I was lost. Hurt. Badly bruised.
So… I did what any immature, naive, damaged person would do. I dragged my bleeding self all over tarnation like that little bird in Dr. Seuss’ book Are You My Mother? and I asked “Will you love me?”
Thankfully, God did give me key friends and family during that time to dab at my wounds (Literally. If you like ER stories, I’ve got a humorous one involving a biopsy, paper towel wads, and a chemical burn.) and to prop me up on a day-to-day basis (how they put up with me during that time AND still today I have NO idea. THAT is a story of true love). I couldn’t even stand myself then.
The funny thing about love, though, is that sometimes when people send love your way… it doesn’t always reach your heart’s antenna… Or maybe you just have a whirling swirling storm surrounding your whole body? Like a forcefield that’s blocking out evil but also blocking out good? That about sums it up.

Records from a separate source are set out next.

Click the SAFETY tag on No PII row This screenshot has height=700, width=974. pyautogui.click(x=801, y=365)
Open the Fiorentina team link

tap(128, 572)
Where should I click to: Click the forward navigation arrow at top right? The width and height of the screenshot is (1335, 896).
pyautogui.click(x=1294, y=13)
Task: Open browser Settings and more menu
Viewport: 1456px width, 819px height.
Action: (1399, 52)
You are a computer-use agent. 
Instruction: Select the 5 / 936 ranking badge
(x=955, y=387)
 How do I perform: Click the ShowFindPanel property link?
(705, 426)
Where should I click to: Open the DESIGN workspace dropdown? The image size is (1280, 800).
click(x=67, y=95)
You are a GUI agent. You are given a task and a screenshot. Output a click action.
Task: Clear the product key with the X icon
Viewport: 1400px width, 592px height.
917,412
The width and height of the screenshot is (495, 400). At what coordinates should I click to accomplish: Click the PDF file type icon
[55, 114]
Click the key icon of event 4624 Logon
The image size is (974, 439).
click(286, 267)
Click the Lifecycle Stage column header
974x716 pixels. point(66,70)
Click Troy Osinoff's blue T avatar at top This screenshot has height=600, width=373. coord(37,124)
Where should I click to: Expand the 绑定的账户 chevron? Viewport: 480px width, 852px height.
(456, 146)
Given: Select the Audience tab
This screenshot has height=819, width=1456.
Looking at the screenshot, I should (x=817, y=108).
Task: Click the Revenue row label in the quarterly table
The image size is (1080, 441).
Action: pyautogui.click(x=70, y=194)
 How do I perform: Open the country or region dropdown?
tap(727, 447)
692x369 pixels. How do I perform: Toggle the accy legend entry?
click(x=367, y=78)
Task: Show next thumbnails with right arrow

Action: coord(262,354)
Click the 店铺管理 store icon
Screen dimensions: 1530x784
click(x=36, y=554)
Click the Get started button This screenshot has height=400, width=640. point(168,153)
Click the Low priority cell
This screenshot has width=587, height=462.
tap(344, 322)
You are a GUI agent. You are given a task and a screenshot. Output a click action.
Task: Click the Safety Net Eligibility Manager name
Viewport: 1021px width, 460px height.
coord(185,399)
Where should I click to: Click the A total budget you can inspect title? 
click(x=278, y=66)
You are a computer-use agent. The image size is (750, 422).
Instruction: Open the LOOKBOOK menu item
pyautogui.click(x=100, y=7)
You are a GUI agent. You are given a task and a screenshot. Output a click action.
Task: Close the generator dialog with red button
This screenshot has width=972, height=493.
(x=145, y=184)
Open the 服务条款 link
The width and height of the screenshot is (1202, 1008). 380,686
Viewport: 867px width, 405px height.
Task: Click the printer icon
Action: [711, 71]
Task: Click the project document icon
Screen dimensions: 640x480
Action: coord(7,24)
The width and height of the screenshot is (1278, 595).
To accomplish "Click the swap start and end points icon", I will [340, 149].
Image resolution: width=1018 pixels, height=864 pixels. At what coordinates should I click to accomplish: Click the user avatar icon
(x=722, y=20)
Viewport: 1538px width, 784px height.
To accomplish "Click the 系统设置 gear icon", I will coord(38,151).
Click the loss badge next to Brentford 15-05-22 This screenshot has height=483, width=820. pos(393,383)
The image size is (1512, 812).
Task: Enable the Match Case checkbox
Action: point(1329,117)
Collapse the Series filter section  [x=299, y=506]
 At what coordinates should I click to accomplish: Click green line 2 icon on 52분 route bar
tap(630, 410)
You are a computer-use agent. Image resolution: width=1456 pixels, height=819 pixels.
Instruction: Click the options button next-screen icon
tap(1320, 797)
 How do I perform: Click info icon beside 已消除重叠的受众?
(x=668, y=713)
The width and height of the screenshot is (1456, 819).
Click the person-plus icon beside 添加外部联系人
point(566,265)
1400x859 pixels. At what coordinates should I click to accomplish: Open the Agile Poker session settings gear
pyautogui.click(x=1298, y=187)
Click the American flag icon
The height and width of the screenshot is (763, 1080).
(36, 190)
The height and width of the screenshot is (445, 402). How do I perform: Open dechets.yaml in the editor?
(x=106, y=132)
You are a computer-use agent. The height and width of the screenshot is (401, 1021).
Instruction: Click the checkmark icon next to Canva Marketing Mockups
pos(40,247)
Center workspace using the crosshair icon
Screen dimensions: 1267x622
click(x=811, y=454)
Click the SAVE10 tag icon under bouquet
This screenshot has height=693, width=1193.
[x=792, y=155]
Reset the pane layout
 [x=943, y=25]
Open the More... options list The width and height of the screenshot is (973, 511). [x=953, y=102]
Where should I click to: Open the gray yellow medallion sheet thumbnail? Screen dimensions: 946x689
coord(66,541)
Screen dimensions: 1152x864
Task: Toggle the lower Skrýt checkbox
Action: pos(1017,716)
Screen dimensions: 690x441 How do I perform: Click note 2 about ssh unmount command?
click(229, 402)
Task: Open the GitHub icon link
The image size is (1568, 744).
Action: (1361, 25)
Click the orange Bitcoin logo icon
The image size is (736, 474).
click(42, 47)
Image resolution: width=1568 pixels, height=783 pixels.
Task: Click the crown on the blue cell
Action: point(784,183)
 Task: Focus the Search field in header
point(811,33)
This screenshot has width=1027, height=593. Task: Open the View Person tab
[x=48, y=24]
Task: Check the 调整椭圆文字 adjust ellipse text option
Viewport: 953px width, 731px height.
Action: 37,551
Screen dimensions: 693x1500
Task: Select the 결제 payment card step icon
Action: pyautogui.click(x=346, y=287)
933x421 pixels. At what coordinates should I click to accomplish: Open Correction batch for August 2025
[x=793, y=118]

My parents love me like crazy. In a deep, amazing way that only a parent can love someone. But let me tell you. We were having problems before they left for Europe and during this time I was fueled by anger alone. Anger burns hot and long. Just a couple of weeks ago I was clearing out hundred and hundred of old emails and I found dozens (and dozens and dozens) of emails where both of my parents had sent me love and tried to reach out to me but I RARELY if EVER responded to them. At least that’s what I could see from my inbox.
Friends, this is how my habit of breaking relationships began.
Yes, I realize that it takes two to have a relationship, but let’s for a minute imagine that I am the only one responsible. Because in the end the only person I can alter is myself. Right? Yes, right.
There I was. Still dragging my bloodied self around like a zombie asking “Will you love me?” to all who seemed the least bit interested.
On one hand this seems okay-ish because if you need help then you should reach out to someone. But (and I haven’t lived for very long) if you carry around poison in your body you may (accidentally or accidentally-on-purpose) poison the people who you are trying to get to love you… Anger. Hurt. Distrust. Bitterness. Them’s nasty poisons they are…
It wasn’t many days after my meltdown on the phone with my mom that I packed up my car with only what I absolutely needed and drove north to the Midwest to live with my grandparents. I had to leave the state. My sanity and health depended on it. Or so I thought. I simply needed my grandparents to house me until I could get another steady full-time job and get back on my feet.
I probably don’t even need to tell you that my poison bombs were ready to launch in that relationship… Can you hear me screaming?
Thankfully, though, I hated myself enough to search high and low for someone(s) skilled at healing bruised, battered, and bloodied hearts, minds, and bodies. Someone(s) willing to look past the crying and the fits and the irrational patterns and JUST see someone that was not screaming to scream but screaming for help.
And help I did find. And may God smile brightly on the counselor who met with me each week for a YEAR and STILL lets me call and who has never once thought to give up on me. She changed my life. Possibly saved my life.
No road is without its rocks, though, and I continued my lost bird routine over and over and over for several years. Woot Woot!
Some might say that those relationships were sunk costs. Lost forevers. Don’t look backs. Shake the dust from your feet kinds of relationships.
But if your life problems are anything like mine they don’t simply go away because we run away from them. God has certainly had a different plan for my life path. I kid you not, after becoming homeless in the middle of March He backtracked me ALLLLLLLL the way back through every single relationship that I had poisoned in some way. Every. Single. One. I didn’t even have to seek them out; they came right along my path.
Now I’m sitting criss-cross-applesauce in the middle of the same king-sized bed where I had my crying fit with my mom three years earlier.
It’s been three years and I have somehow made a complete cirle in life.
These are opportunities. There are second chances. I’m making the most of mine.